Work to do ▸ Pick out every line of the material below that contains the string "pyautogui", and copy each one in full.

Material ▸
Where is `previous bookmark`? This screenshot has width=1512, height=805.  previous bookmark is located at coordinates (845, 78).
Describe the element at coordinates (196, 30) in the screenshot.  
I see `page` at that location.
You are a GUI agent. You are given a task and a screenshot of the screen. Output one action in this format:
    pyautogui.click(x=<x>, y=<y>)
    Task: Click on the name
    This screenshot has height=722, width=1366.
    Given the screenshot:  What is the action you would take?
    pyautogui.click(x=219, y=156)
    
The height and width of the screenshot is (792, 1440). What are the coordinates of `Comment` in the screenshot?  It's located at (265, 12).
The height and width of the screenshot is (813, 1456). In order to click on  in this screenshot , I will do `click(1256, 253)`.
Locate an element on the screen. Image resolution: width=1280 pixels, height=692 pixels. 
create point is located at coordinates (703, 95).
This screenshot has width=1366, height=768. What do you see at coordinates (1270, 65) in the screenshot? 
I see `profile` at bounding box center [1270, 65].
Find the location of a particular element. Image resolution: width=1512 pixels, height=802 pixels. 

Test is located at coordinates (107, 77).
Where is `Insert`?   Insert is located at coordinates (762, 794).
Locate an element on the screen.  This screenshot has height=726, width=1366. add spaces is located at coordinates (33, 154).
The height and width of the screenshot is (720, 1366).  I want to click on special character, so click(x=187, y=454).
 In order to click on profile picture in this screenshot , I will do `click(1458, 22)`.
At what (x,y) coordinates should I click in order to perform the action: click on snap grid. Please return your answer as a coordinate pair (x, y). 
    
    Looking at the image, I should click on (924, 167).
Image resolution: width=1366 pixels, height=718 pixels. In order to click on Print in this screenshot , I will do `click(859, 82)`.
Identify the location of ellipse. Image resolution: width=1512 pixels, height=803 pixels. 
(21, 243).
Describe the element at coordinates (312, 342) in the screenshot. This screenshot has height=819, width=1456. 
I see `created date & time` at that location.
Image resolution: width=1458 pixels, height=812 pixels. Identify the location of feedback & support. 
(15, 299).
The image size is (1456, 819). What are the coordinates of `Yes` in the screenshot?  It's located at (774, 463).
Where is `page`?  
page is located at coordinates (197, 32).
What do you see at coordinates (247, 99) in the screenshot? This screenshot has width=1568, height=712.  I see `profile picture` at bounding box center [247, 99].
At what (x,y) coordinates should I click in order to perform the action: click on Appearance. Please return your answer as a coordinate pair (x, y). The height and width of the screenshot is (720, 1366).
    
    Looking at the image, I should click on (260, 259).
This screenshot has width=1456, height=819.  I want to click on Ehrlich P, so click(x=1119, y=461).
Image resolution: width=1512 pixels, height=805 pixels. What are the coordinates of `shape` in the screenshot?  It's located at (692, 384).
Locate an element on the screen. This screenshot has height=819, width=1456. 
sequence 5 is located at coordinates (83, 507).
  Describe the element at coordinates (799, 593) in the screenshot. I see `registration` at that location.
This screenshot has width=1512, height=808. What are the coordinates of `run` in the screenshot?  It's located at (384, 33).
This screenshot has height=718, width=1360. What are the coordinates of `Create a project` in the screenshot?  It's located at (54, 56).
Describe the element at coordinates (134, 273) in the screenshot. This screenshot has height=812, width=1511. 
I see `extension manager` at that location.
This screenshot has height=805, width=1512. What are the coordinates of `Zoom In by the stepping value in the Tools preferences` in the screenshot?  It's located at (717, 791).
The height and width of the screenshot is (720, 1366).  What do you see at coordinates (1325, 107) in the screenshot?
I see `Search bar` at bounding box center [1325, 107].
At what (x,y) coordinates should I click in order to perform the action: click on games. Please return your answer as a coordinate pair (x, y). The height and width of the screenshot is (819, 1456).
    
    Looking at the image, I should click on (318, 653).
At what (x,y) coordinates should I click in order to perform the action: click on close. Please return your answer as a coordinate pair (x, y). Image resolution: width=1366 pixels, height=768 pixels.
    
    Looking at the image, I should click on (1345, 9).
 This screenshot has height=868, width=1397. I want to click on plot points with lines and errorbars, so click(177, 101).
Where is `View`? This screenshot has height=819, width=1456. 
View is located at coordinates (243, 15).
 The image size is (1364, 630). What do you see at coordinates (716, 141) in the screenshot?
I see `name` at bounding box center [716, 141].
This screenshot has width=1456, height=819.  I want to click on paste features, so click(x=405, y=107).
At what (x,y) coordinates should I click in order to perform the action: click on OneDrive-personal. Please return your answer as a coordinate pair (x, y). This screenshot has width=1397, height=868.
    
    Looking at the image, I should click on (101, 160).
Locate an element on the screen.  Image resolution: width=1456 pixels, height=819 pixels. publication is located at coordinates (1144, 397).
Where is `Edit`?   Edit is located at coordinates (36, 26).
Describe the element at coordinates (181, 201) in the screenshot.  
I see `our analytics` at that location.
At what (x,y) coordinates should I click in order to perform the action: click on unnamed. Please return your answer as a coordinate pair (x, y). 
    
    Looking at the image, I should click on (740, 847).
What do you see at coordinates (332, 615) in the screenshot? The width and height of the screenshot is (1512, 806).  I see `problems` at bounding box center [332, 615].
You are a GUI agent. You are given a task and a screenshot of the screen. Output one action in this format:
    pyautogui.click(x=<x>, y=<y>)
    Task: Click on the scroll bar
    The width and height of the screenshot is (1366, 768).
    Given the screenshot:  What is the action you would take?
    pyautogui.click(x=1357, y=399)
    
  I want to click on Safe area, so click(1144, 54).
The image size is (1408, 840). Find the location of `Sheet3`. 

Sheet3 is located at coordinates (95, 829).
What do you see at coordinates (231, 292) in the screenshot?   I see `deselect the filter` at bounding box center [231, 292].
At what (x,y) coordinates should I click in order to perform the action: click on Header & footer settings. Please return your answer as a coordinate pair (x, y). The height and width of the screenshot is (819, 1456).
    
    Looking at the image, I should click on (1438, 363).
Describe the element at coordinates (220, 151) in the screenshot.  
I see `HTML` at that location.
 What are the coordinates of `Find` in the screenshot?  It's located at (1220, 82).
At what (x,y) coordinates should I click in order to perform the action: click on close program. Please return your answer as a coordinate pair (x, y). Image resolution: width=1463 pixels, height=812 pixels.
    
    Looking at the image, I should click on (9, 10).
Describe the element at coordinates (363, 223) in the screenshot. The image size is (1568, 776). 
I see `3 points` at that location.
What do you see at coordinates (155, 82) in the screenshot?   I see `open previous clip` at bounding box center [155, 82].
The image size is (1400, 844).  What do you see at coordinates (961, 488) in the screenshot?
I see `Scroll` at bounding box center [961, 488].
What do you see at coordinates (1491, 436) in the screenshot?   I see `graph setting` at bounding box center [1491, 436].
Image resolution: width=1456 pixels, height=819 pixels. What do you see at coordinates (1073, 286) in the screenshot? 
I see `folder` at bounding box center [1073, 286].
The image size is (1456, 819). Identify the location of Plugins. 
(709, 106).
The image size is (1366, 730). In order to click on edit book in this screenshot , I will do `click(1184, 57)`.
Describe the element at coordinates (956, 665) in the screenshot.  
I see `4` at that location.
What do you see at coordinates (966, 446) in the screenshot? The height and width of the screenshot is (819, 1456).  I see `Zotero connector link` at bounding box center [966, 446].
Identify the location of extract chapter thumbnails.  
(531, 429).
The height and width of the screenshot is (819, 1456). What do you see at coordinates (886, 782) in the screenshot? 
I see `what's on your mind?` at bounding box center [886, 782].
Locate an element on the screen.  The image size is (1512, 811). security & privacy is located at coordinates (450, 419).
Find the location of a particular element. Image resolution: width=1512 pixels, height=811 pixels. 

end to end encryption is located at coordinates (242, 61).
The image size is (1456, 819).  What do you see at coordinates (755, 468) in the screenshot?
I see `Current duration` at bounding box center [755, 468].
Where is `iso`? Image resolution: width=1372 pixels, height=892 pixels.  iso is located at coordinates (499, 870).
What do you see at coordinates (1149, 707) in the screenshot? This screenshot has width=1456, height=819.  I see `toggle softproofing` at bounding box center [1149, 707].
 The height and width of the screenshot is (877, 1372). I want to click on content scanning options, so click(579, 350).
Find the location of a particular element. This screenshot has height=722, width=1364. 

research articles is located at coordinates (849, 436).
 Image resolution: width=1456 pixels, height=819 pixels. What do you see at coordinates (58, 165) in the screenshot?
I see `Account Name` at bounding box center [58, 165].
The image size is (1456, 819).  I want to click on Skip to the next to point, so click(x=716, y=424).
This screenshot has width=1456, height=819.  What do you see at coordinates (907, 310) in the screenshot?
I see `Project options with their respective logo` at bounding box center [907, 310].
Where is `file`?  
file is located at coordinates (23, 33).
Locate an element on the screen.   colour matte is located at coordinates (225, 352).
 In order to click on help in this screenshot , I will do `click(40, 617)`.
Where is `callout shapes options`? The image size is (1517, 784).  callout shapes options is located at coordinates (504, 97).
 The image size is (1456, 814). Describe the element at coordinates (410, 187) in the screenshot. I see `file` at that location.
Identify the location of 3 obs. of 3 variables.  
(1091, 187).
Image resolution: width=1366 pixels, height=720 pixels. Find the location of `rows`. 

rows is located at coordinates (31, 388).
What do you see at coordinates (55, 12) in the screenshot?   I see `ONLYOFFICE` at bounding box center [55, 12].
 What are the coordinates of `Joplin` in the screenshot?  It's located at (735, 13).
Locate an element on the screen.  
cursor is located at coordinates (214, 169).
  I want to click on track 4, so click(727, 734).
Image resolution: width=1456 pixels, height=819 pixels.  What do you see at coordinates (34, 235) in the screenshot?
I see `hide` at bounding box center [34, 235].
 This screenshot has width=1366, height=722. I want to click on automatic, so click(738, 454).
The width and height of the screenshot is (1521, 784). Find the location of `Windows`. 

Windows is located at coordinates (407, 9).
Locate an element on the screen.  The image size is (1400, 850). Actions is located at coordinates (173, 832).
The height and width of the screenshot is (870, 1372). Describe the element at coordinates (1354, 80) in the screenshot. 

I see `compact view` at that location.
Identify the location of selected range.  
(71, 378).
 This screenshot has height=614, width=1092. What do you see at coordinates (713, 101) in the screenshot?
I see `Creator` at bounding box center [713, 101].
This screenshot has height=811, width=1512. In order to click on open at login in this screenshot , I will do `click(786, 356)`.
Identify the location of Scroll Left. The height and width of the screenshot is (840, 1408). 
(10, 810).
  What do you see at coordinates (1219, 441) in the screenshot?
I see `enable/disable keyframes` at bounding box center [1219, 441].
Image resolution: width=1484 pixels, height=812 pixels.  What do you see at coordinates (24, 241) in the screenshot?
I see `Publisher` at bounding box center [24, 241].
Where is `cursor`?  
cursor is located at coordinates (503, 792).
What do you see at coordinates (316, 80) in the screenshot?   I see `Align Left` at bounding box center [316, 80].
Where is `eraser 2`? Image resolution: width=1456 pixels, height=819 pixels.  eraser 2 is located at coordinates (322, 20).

Solution to this exercise ▸
    pyautogui.click(x=<x>, y=<y>)
    pyautogui.click(x=219, y=156)
    pyautogui.click(x=<x>, y=<y>)
    pyautogui.click(x=1357, y=399)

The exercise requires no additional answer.